Creo conocer la «madera» con que está hecho el sargento Vickers. He coincidido con contingentes militares canadienses en varios países y en situaciones muy complejas. Unen a su legítimo orgullo de sentirse miembros de un país democrático, moderno, abierto, generoso, de mentes amplias como su propio territorio, valores de servicio, de esfuerzo, de responsabilidad, como los que ahora han aflorado en el gesto del sargento Vickers.

Por supuesto, sé que hay héroes de este calibre en España. Y no hace falta que estén sirviendo en Mali o en la República Centroafricana,donde acampan hoy dos centenares de soldados españoles. El último oficial herido en Bangui puso una sola condición al ser evacuado al hospital Gómez Ulla de Madrid, el Central de las Fuerzas Armadas: «En cuanto me reponga, júrenme que regreso».

En los primeros e inciertos días de aparición del ébola en Madrid, pude leer unas declaraciones del jefe del Laboratorio de Virología del Hospital de Son Espases de Palma de Mallorca. Decía con decisión: «Está claro que lo tengo que hacer yo –refiriéndose a pruebas– y estoy dispuesto a asumir el riesgo; no quiere decir que los otros especialistas deban quedar al margen; pero la iniciativa, responsabilidad y el riesgo deben ser míos». Se llama Jordi Reina y no creo que nadie le dedique una portada de un periódico ni un segundo de los múltiples servicios informativos. No son noticia estos héroes casi anónimos.
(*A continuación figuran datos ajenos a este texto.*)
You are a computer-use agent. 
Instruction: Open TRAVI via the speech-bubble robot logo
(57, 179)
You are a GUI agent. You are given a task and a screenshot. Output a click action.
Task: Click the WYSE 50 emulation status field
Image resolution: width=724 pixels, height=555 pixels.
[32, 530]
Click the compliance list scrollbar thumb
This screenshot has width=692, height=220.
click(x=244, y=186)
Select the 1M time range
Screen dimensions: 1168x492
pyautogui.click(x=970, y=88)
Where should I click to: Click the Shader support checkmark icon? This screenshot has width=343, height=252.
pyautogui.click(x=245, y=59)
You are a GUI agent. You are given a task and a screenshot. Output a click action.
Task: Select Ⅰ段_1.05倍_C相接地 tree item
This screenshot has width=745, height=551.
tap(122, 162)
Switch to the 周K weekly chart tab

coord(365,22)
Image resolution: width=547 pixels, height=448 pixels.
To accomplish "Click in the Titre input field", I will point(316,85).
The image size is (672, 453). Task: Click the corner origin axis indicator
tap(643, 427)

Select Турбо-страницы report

Para serlo hay que aparecer crítico, violento, amenazante, indocumentado, cretino, necio. ¡Esto vende! Vende que un insensato que solo ha pasado raspada la enseñanza básica, opine sobre médicos que se han formado durante décadas. Pero, en mi opinión, Jordi Reina es uno de los cientos de héroes que viven entre nosotros. Por supuesto, hablo de madres y abuelos que tiran de muchas familias obrando el milagro del día a día con dignidad y ejemplo; hablo de las personas que cuidan discapacitados; de las asociaciones que integran y animan a enfermos de cáncer o de enfermedades raras; de bancos de alimentos y comedores sociales; de empresarios que con tal de mantener los puestos de trabajo de sus empleados, hipotecan su propia casa; de misioneros, servidores de agencias de NN UU o miembros de ONG que dejan todo para acudir a lugares de riesgo como campos de refugiados, hospitales de campaña o simplemente cárceles del tercer mundo.

En este mundo en el que parece que solo afloran cretinos y corruptos, el gesto de Vickers nos da un necesario rayo de luz. ¡Gracias, mi sargento!